Whether as potter or ceramicist, clay communities in the 1970s and ’80s continued to push the limits of the material and experiment with factory production techniques and firing conditions, and erode the distinction between vessel and sculpture—see David Zweifel’s “Teapot set #68” (1988), for instance. Stoneware surfaces, like Robert Sperry’s “Platter” (1987), expressed the organic texture and patterns made on a rotating wheel and frozen in the chaos of the kiln.
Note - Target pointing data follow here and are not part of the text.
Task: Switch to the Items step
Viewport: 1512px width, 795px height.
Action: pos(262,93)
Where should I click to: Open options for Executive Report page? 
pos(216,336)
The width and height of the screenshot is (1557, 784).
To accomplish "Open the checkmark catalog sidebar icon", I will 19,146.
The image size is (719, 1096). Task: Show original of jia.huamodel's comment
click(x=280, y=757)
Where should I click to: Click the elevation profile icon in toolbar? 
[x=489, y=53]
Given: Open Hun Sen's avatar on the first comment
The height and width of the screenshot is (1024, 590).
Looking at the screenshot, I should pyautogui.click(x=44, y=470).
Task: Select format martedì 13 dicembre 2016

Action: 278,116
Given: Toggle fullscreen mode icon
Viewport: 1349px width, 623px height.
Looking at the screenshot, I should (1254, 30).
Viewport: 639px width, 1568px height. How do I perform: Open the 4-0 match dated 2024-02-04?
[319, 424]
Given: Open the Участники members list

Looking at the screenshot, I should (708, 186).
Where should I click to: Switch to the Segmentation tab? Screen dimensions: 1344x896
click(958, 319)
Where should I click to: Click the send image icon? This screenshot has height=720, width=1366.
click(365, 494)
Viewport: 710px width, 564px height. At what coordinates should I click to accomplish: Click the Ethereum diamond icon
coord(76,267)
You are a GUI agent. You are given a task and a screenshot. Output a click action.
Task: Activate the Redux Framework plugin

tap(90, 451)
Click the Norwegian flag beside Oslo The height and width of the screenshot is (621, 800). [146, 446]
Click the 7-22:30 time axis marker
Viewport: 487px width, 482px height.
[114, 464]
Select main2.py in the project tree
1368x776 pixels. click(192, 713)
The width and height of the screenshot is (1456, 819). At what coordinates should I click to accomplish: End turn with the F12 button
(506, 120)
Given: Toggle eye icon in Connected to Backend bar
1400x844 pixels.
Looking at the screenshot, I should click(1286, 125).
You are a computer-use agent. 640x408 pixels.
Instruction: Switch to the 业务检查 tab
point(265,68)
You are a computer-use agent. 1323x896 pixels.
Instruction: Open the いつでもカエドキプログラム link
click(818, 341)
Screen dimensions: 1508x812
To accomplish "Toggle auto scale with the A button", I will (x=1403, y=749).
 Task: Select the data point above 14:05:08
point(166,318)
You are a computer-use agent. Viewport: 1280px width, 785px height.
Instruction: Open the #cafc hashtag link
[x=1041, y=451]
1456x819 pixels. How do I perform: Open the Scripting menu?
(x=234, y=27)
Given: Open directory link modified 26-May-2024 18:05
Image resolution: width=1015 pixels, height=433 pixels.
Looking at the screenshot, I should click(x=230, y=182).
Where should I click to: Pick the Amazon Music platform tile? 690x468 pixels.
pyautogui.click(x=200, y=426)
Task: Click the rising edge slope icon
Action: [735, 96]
Porcelain’s satin surface made an ideal canvas for humorous and political messages. When the 1990s rolled around, ceramicists of the American West only benefited from the previous generations’ experimentation and irreverence and with the advent of the internet had access to the possibilities every tradition, every culture, and every era had to offer.

David Zweifel, “Teapot set #68 (cactus),” 1988, earthenware, 17 x 11.2 x 4.5 in. Image courtesy of Nora Eccles Museum of Art, Utah State University

 

Unearthed: The NEHMA Ceramics Collection & The Woman Behind It, Nora Eccles Harrison Museum of Art, Logan, through Apr. 20

Unless otherwise indicated, all images courtesy of Nora Eccles Museum of Art, Utah State University

3 replies »

  1. What a beautifully crafted and lovingly written story. I learned lots — thank you, Brandi Chase, for sharing your extensive knowledge about pots and their making and makers.